Only one week stands between me and the GRE subject test in Literature in English, which I have been dreading for the past two months. Unlike the creator of the study site I have been using (Vade Mecum), I did not study for fifteen hours a week for five months. Two months will have to do, ready or not.
On Tuesday, I took the full-length practice test sent to me by the Educational Testing Service. When I finished scoring my 2+ hrs of effort, I had to face a number that was good, but still lower than I had hoped. I had expectations, and I was not able to meet them.

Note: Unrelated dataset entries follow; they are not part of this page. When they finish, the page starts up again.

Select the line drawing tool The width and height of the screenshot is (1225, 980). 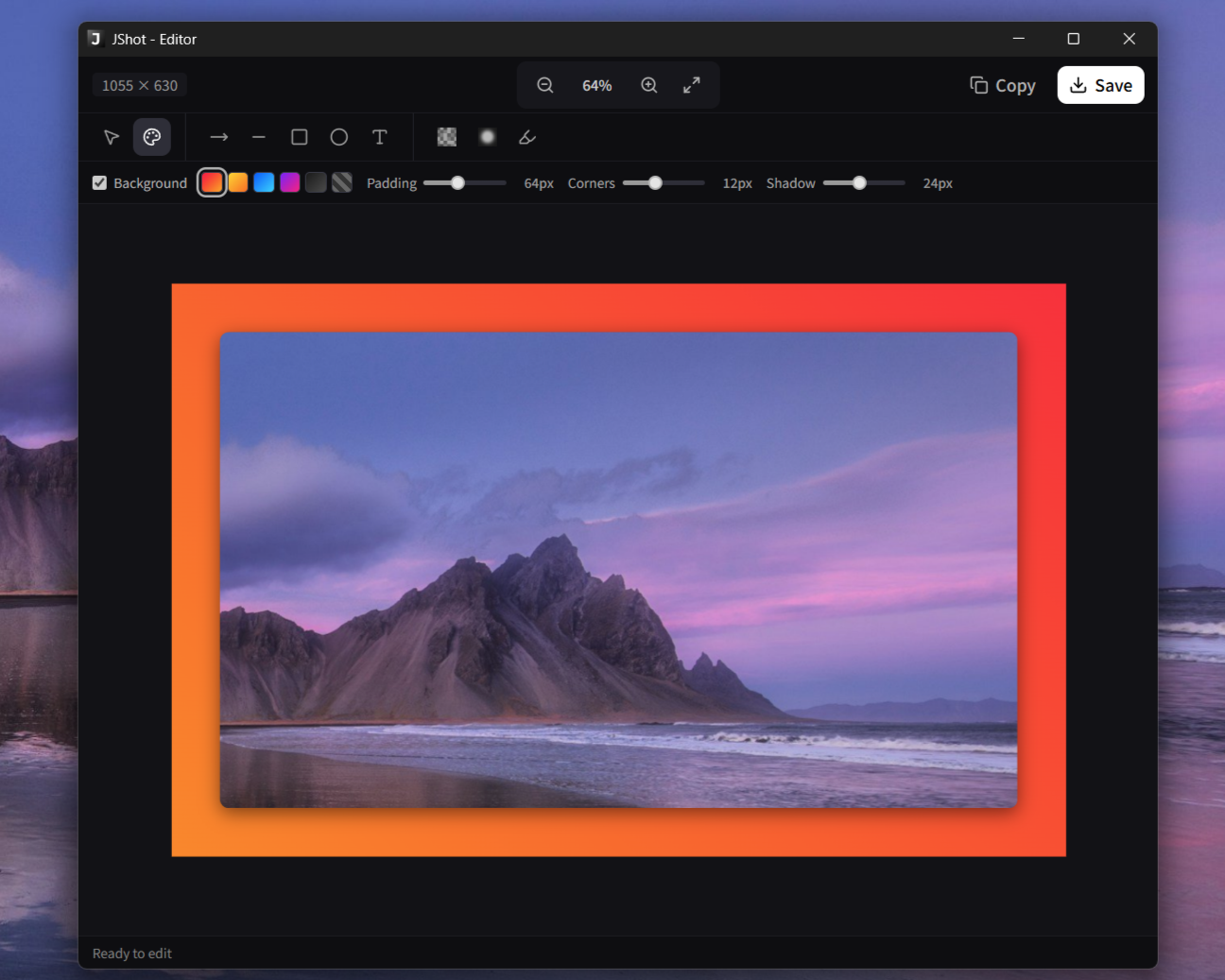tap(259, 137)
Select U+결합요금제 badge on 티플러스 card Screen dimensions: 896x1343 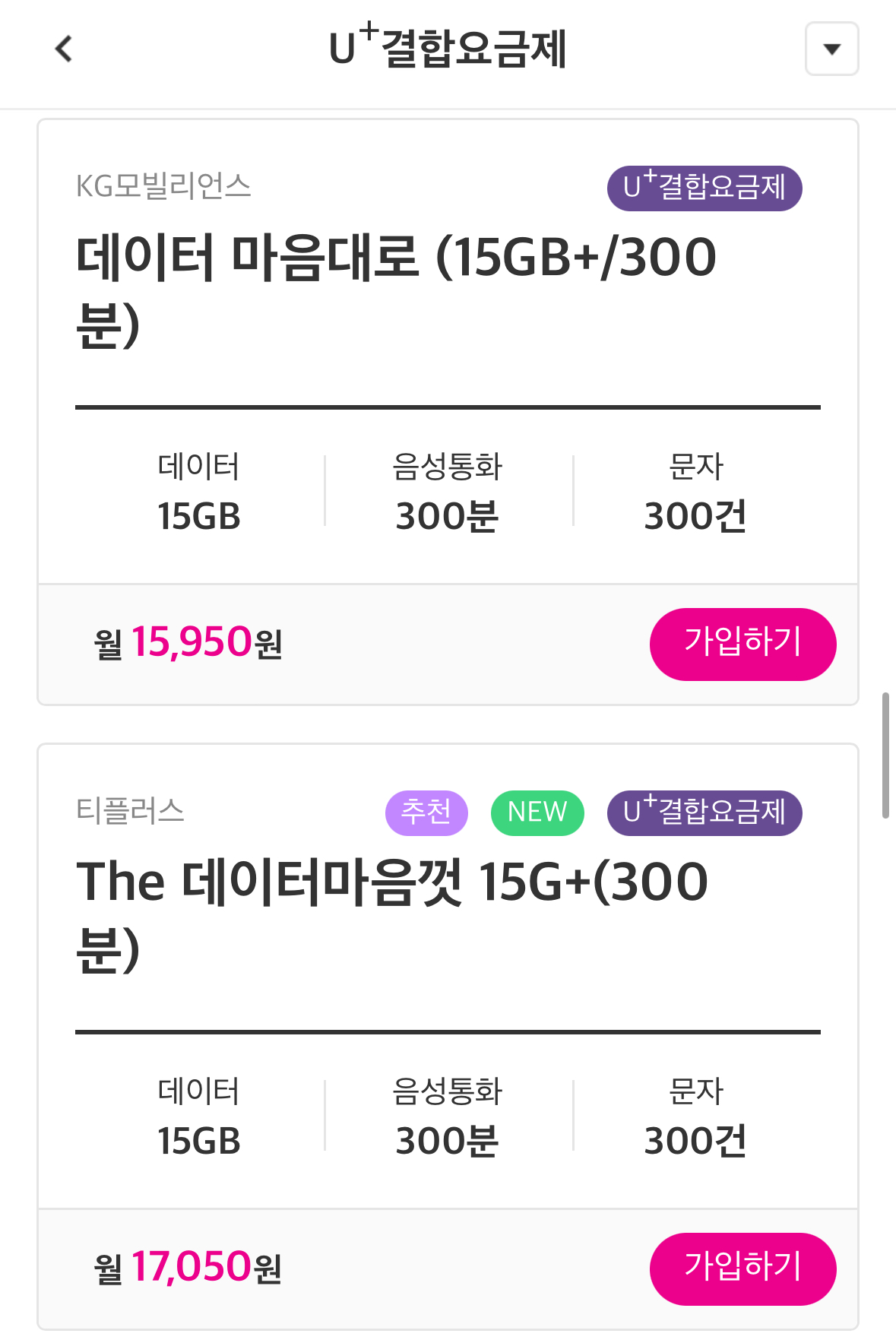(x=704, y=812)
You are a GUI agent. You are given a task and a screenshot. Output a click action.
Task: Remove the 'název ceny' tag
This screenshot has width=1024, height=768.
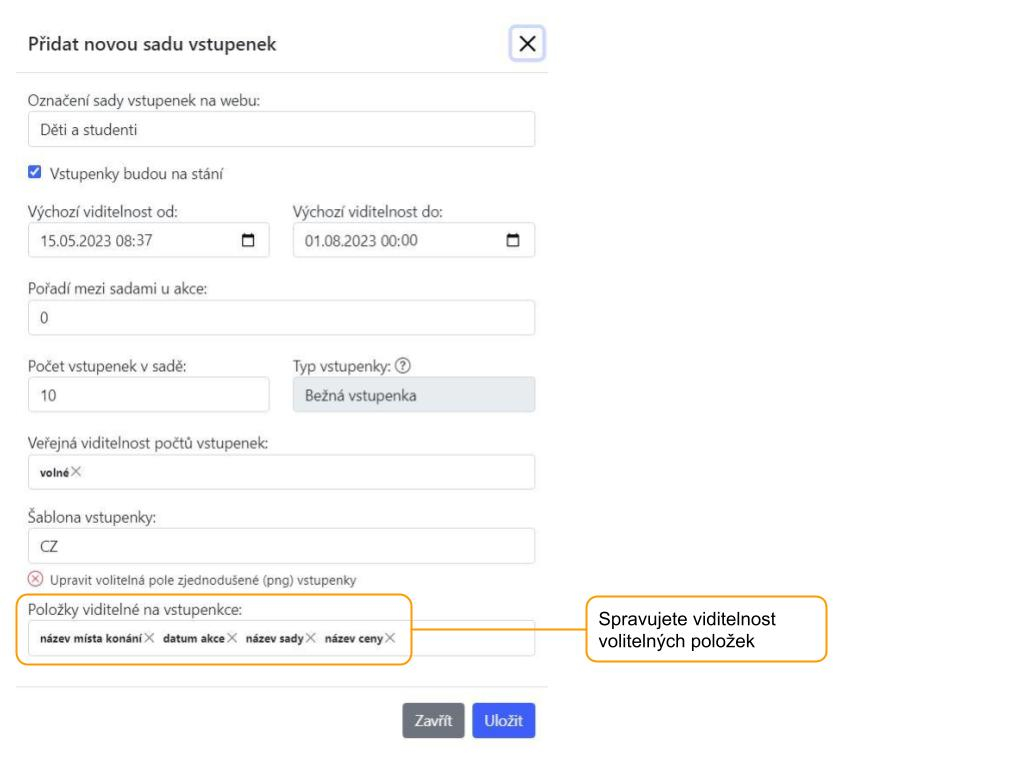click(390, 638)
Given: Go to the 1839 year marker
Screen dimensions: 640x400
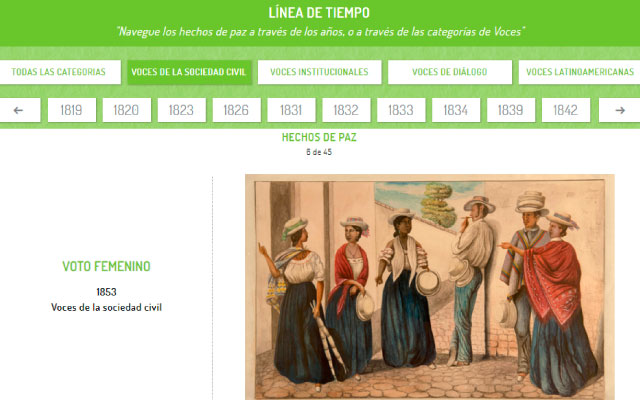Looking at the screenshot, I should click(x=511, y=110).
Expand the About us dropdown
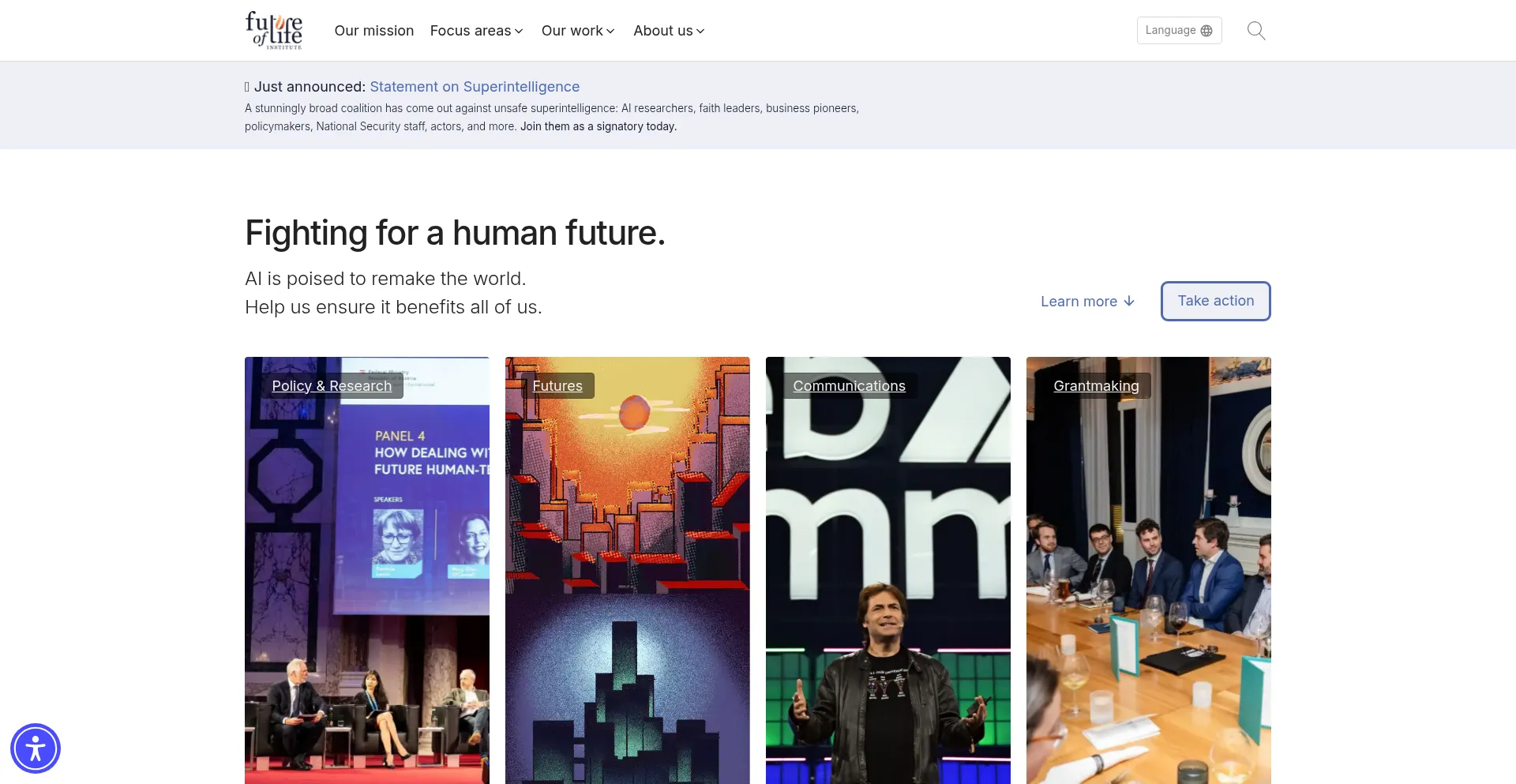 point(669,31)
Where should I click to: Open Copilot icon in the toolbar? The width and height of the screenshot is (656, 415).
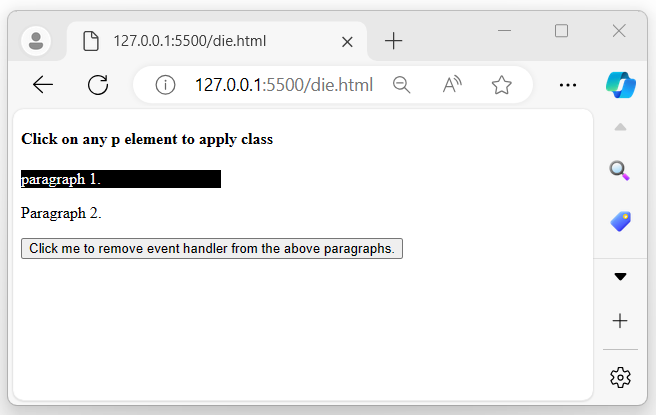pos(621,85)
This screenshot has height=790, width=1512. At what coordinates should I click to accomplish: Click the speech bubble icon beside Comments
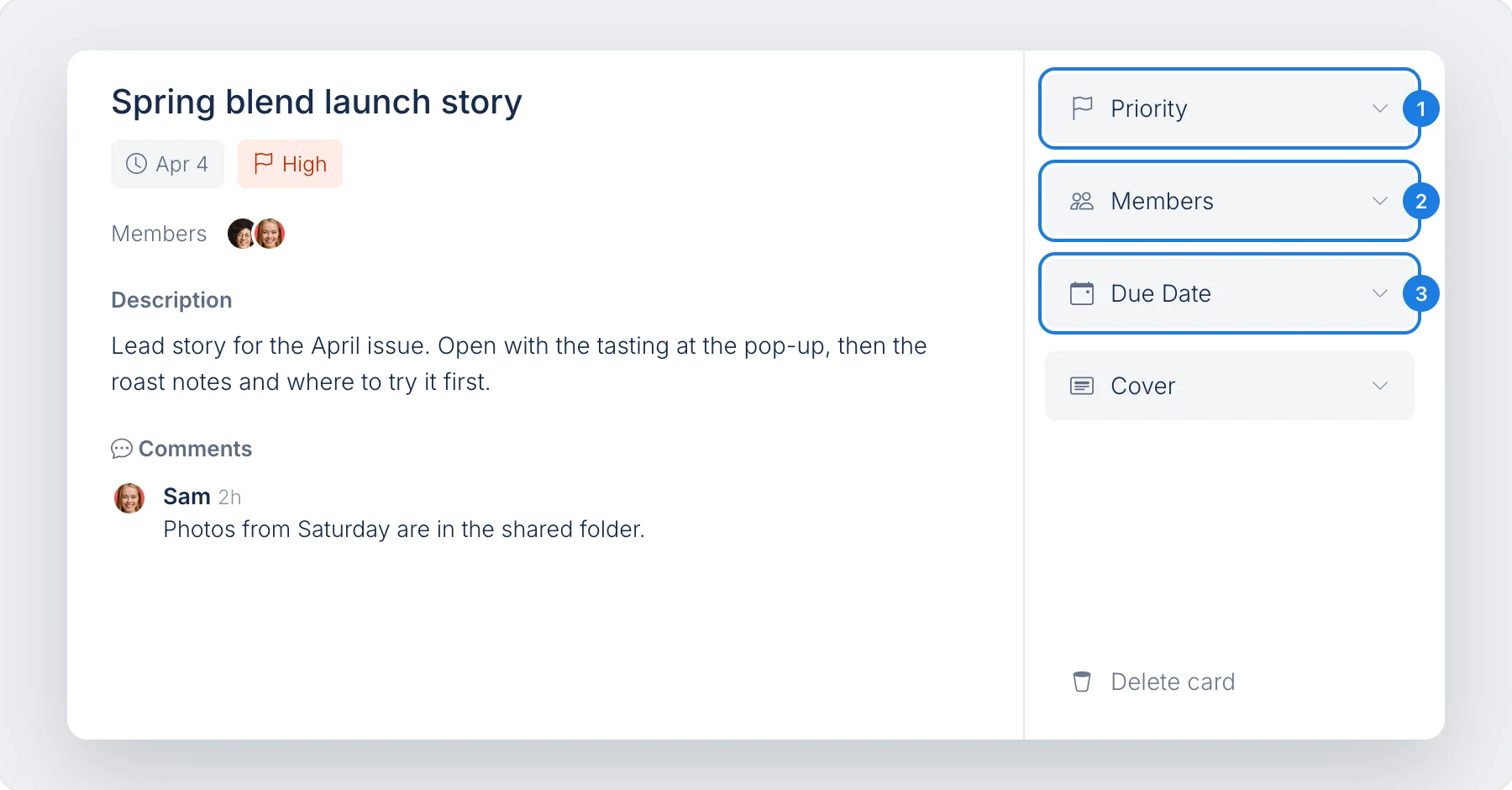[122, 449]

Of course, since then, I have been studying harder than ever, and I hope the test next Saturday will show some of that effort. But nonetheless, not measuring up to my own standards was a blow.
This weekend, I have been hit by another example of how powerful expectations can be.
On Thursday, my family’s twelve-year-old Dalmatien, Pepper, had to be put down. His legs had been getting weaker for several months, and he was finally unable to stand up at all and was in pain most of the time.
In the back of my mind, I knew he was getting old, and that he might not make it much longer. I didn’t expect it to happen so soon. I still expect to hear him bark when I get home and have to fumble for my house key. I still expect to step over him when I start a load of laundry. I have expectations, and they are not fulfilled.
Of course, since then, I have been digging up more memories than ever: when he used to drag me around as a skinny eleven-year-old, when he ran through the snow using his nose as a snow plow, when he stood on the doggie gate and tapped me on the shoulder with his paw to remind me to pet him. But nonetheless, not seeing him when I walk in the door is a blow.
Expectations can be powerful – and painful. I am beginning to realize that I have a lot of expectations, like those about my dog, that I am not aware of having until they are not met. I expected to get into grad school last year. I expect God to answer my prayers the way I want Him to, not the way He knows is best. I expect life to make sense. And when it doesn’t, I get disappointed, discouraged, or angry.
One of the hardest lessons I am learning this year is to recognize that my expectations do not fail because they are too high, but because in God’s grand picture, they are pitifully small. I am like the woman at the well in John 4, so caught in the idea of physical water (“you have nothing to draw with and the well is deep” vs. 11) that she could not see what Jesus was offering her.
He did not meet her expectations. He exceeded them.
As I wrestle with my unmet expectations, especially this week, I am driven to think about the people who plant seeds for giant, shaped gardens like this one. All they see is a few misshapen, shrivelled grains of life being buried, when in reality, it is the foundation for something beautiful.